AfriqueGemma-4B: Multilingual LLM for African Languages
AfriqueGemma-4B is a 4.3 billion parameter causal language model developed by McGill-NLP, building upon Google's Gemma 3 4B PT. It is a core component of the AfriqueLLM suite, specifically designed to enhance language understanding and generation across 20 African languages through extensive continued pre-training (CPT) on 25.2 billion tokens.
Key Capabilities
- Multilingual Proficiency: Adapted for 20 African languages (e.g., Swahili, Hausa, Yoruba, Amharic) while mitigating catastrophic forgetting in high-resource languages like English, French, Portuguese, and Arabic.

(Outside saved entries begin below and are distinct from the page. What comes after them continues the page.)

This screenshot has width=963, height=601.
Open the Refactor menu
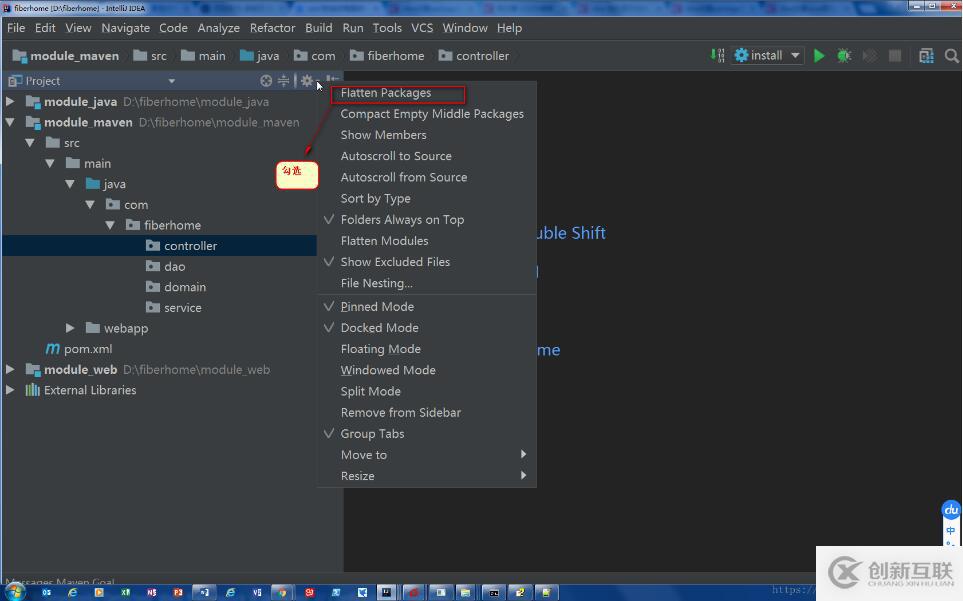[x=272, y=28]
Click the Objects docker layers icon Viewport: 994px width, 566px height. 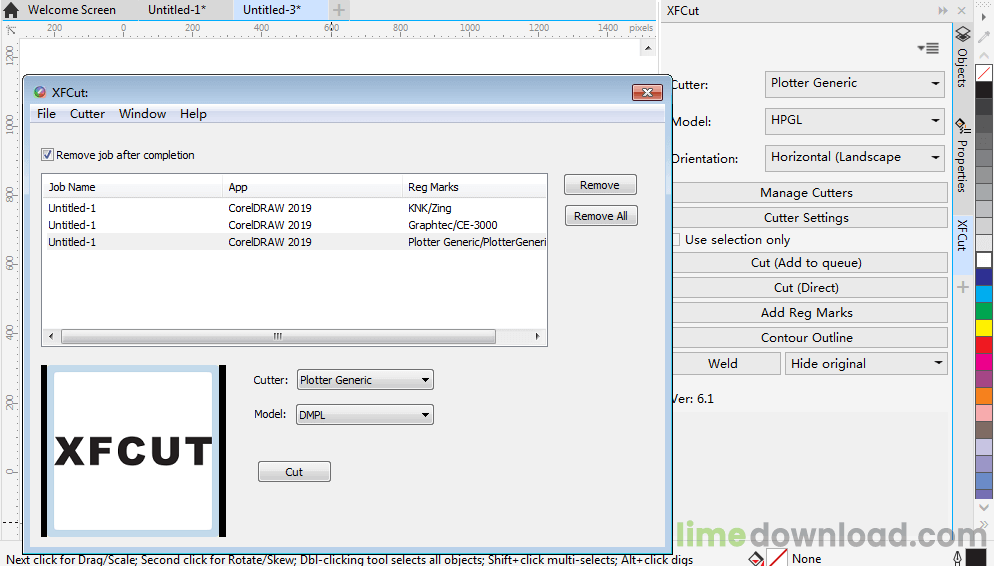point(962,35)
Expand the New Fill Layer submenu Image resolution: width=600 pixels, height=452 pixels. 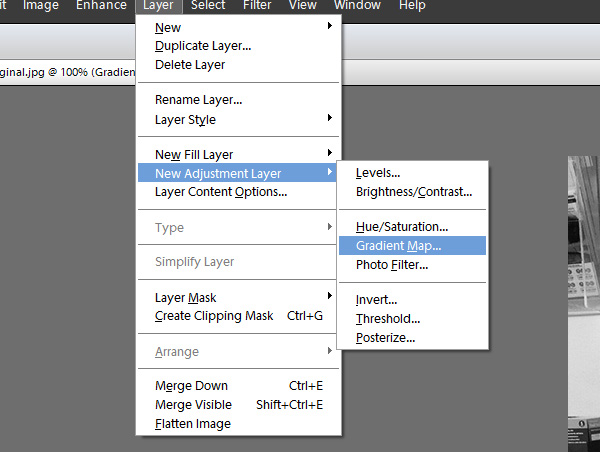[x=329, y=153]
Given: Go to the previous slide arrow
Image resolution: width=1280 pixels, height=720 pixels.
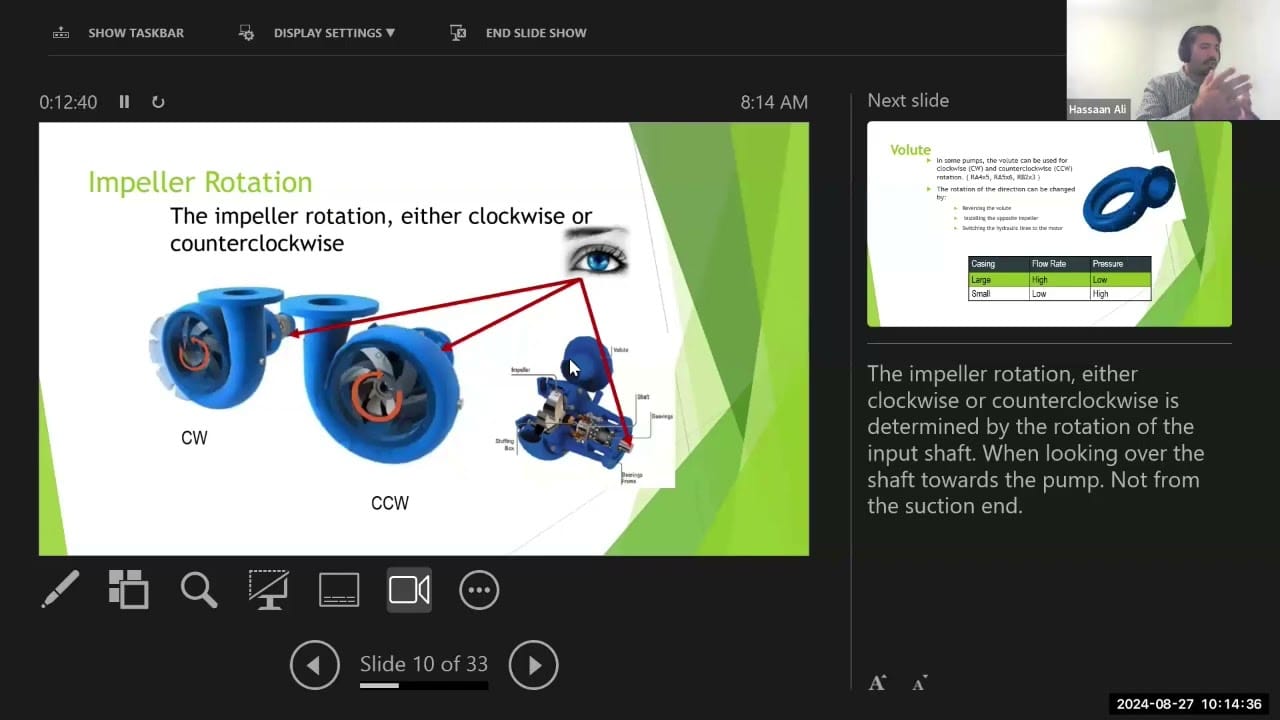Looking at the screenshot, I should point(315,665).
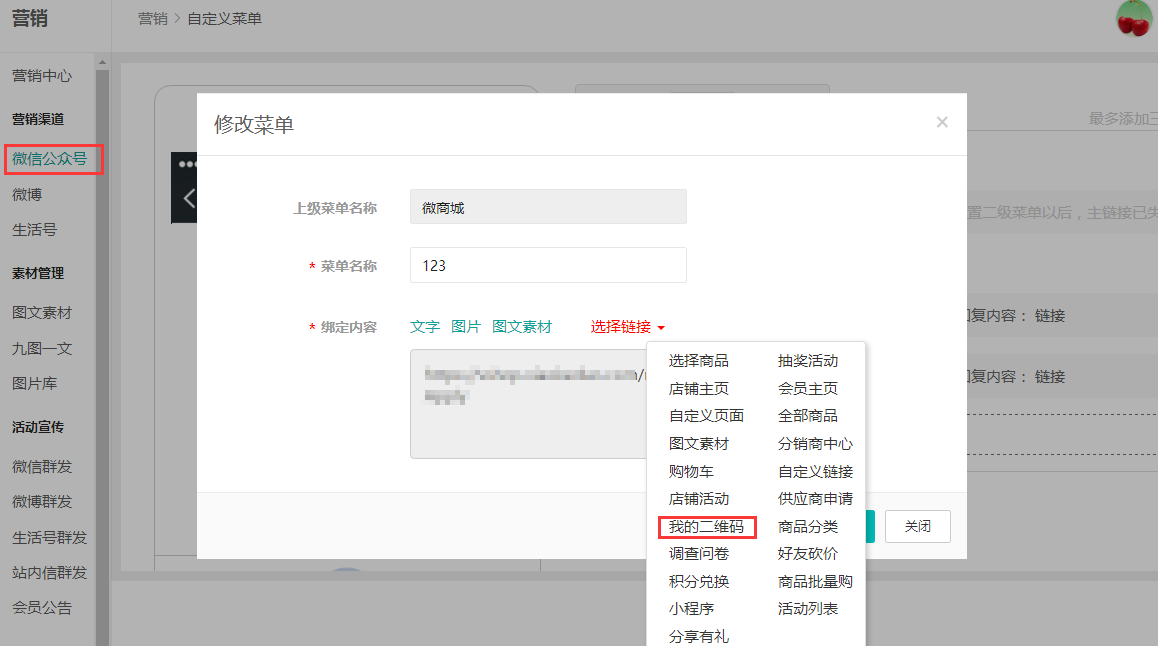Select 我的二维码 from link list

706,527
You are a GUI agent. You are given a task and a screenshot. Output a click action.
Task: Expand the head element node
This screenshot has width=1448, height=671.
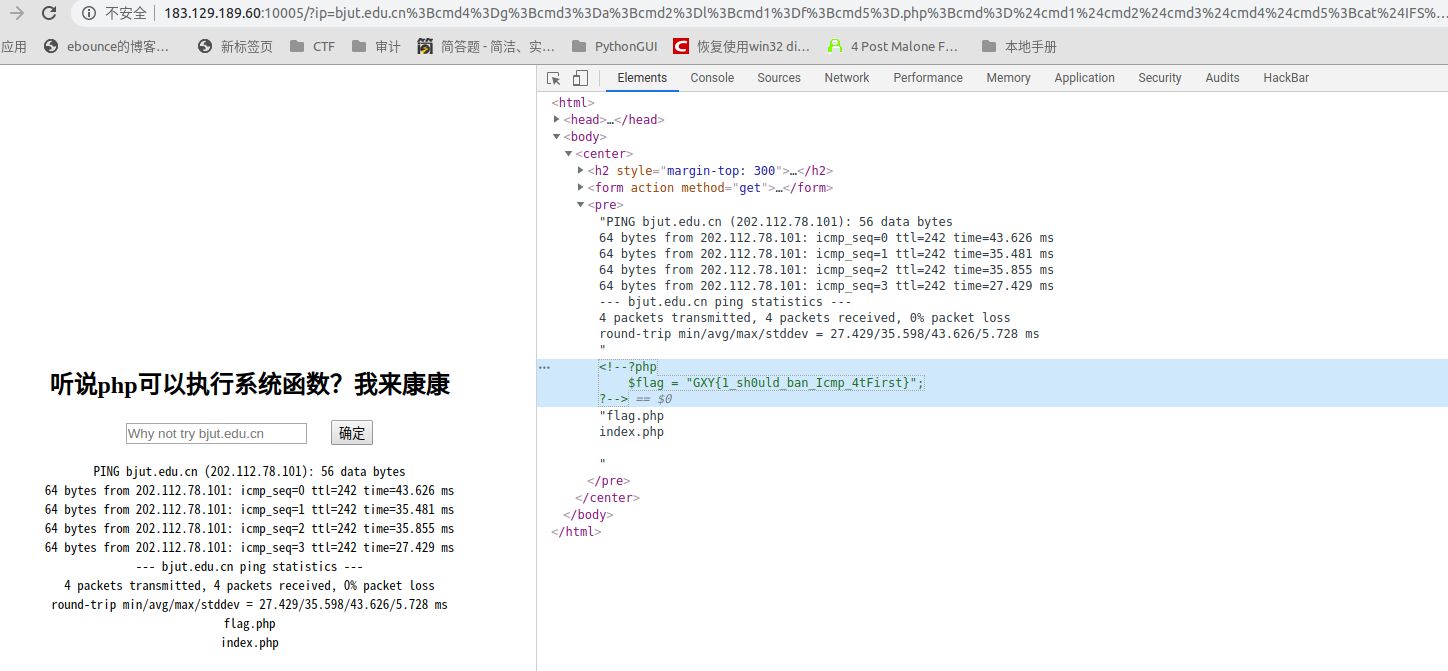pyautogui.click(x=556, y=120)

- Robust Training Data: Trained on a diverse corpus including African monolingual data (FineWeb2, WURA, MADLAD-400), 1 billion tokens of code (CornStack-Python), 1 billion tokens of mathematics (FineMath-4+), and 324 million tokens of GPT-4.1 translated synthetic data.
- Improved Performance: Demonstrates significant gains over its base model (Gemma3-4B) on various multilingual benchmarks, including AfriMGSM, AfriMMLU, and FLORES, with an overall improvement of 22.2% on the AfriqueLLM evaluation suite.
- Context Length: Features a native context length of 8,192 tokens, with training conducted at 16,384 tokens.
Good For
- Applications requiring strong performance in low-resource African languages.
- Multilingual tasks where balancing performance across diverse linguistic contexts is crucial.
- Research and development in African NLP, leveraging its specialized training data and evaluation.
For deployment, the model supports vllm and sglang for creating OpenAI-compatible API endpoints.